• Problem description:
Everything in the listing below except the pictures should be reproduced exactly.
Provided records Start Marker
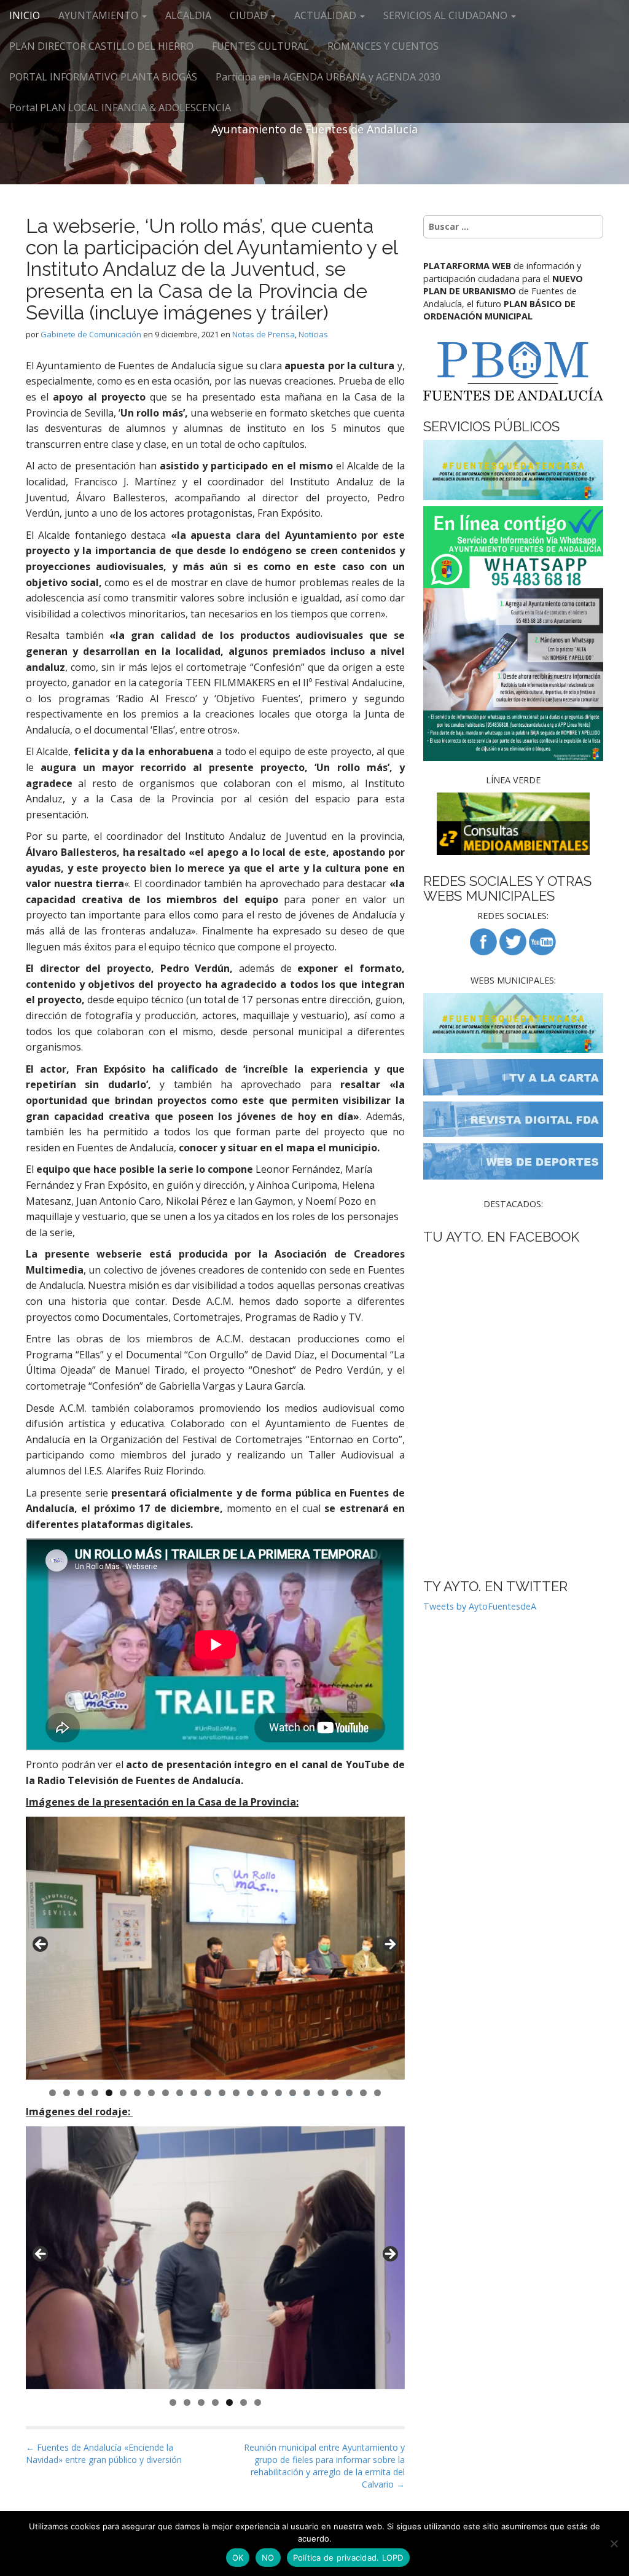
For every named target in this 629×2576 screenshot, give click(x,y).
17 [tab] (279, 2092)
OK (238, 2557)
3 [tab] (80, 2092)
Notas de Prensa (263, 334)
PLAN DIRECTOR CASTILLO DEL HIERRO (101, 46)
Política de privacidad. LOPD (348, 2557)
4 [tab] (95, 2092)
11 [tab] (194, 2092)
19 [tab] (307, 2092)
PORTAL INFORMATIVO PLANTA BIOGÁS (103, 77)
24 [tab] (378, 2092)
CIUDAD (250, 15)
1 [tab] (52, 2092)
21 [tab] (335, 2092)
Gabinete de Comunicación (91, 334)
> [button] (389, 1945)
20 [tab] (321, 2092)
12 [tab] (208, 2092)
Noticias (313, 334)
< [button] (41, 1945)
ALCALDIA (188, 15)
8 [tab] (151, 2092)
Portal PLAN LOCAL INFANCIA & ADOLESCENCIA (120, 107)
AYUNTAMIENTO (99, 15)
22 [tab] (349, 2092)
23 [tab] (364, 2092)
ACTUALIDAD (326, 15)
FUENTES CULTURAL (260, 46)
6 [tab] (123, 2092)
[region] (215, 1948)
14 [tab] (236, 2092)
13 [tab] (222, 2092)
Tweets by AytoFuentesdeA (479, 1606)
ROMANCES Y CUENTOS (383, 46)
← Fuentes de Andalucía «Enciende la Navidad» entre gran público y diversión (104, 2453)
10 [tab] (180, 2092)
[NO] (614, 2543)
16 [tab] (265, 2092)
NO (268, 2557)
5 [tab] (109, 2092)
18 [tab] (293, 2092)
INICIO (24, 15)
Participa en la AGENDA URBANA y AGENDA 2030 (328, 77)
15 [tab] (251, 2092)
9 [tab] (165, 2092)
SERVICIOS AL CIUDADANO (446, 15)
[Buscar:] (513, 226)
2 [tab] (66, 2092)
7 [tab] (137, 2092)
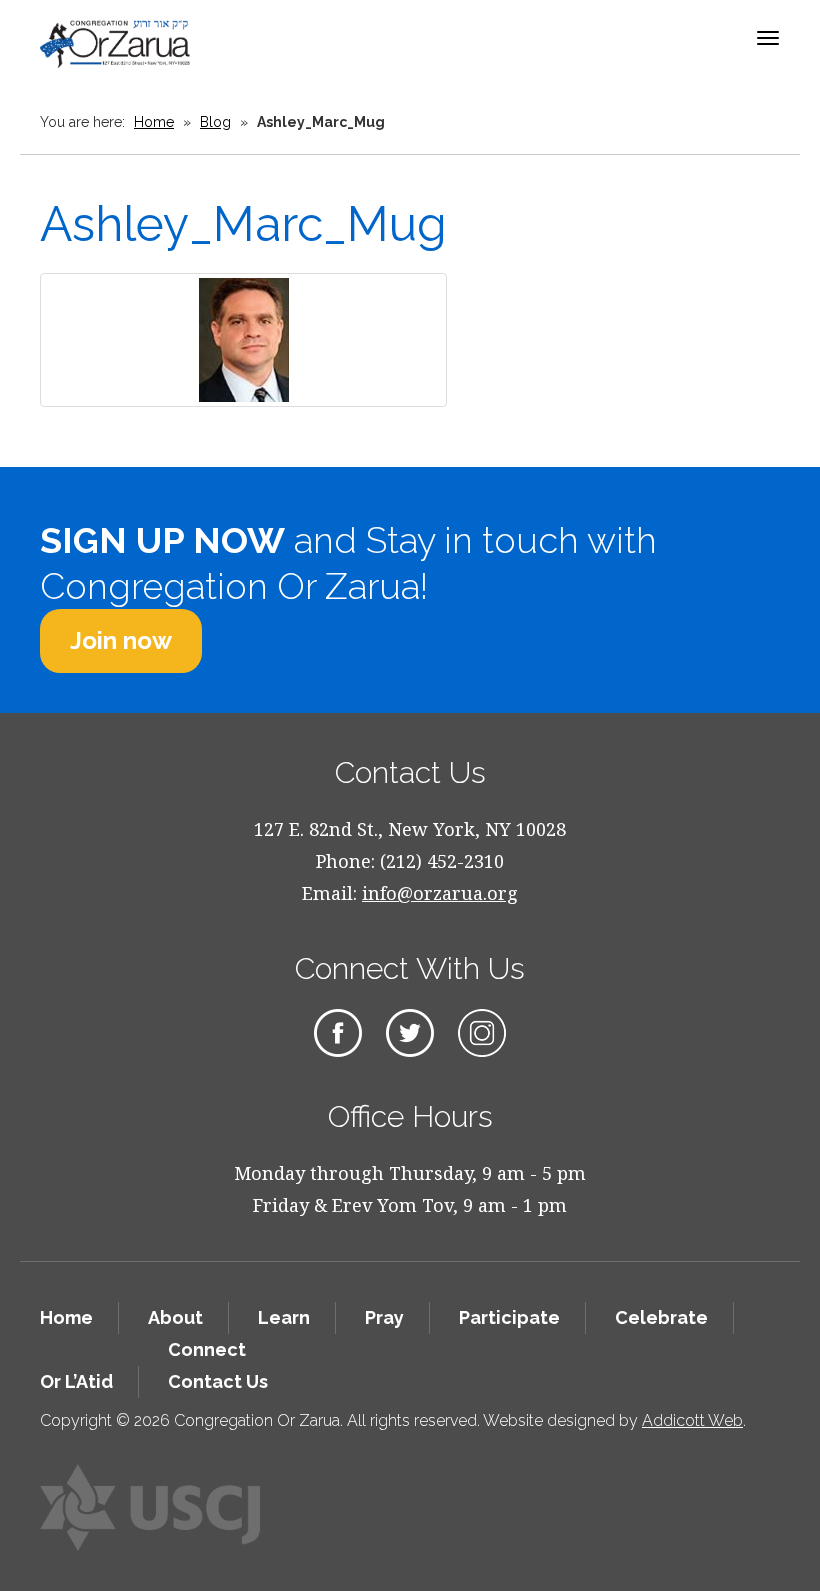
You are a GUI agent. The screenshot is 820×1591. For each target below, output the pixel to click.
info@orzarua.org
Provided records End Marker
• Reply to the exercise:
For every named target in this 629×2576 screenshot, give click(x,y).
17 [tab] (279, 2092)
OK (238, 2557)
3 [tab] (80, 2092)
Notas de Prensa (263, 334)
PLAN DIRECTOR CASTILLO DEL HIERRO (101, 46)
Política de privacidad. LOPD (348, 2557)
4 [tab] (95, 2092)
11 [tab] (194, 2092)
19 [tab] (307, 2092)
PORTAL INFORMATIVO PLANTA BIOGÁS (103, 77)
24 [tab] (378, 2092)
CIUDAD (250, 15)
1 [tab] (52, 2092)
21 [tab] (335, 2092)
Gabinete de Comunicación (91, 334)
> [button] (389, 1945)
20 [tab] (321, 2092)
12 [tab] (208, 2092)
Noticias (313, 334)
< [button] (41, 1945)
ALCALDIA (188, 15)
8 [tab] (151, 2092)
Portal PLAN LOCAL INFANCIA & ADOLESCENCIA (120, 107)
AYUNTAMIENTO (99, 15)
22 [tab] (349, 2092)
23 [tab] (364, 2092)
ACTUALIDAD (326, 15)
FUENTES CULTURAL (260, 46)
6 [tab] (123, 2092)
[region] (215, 1948)
14 [tab] (236, 2092)
13 [tab] (222, 2092)
Tweets by AytoFuentesdeA (479, 1606)
ROMANCES Y CUENTOS (383, 46)
← Fuentes de Andalucía «Enciende la Navidad» entre gran público y diversión (104, 2453)
10 [tab] (180, 2092)
[NO] (614, 2543)
16 [tab] (265, 2092)
NO (268, 2557)
5 [tab] (109, 2092)
18 [tab] (293, 2092)
INICIO (24, 15)
Participa en la AGENDA URBANA y AGENDA 2030 (328, 77)
15 [tab] (251, 2092)
9 [tab] (165, 2092)
SERVICIOS AL CIUDADANO (446, 15)
[Buscar:] (513, 226)
2 [tab] (66, 2092)
7 [tab] (137, 2092)
You are a GUI agent. The screenshot is 820×1591. For each target below, output the pixel to click.
info@orzarua.org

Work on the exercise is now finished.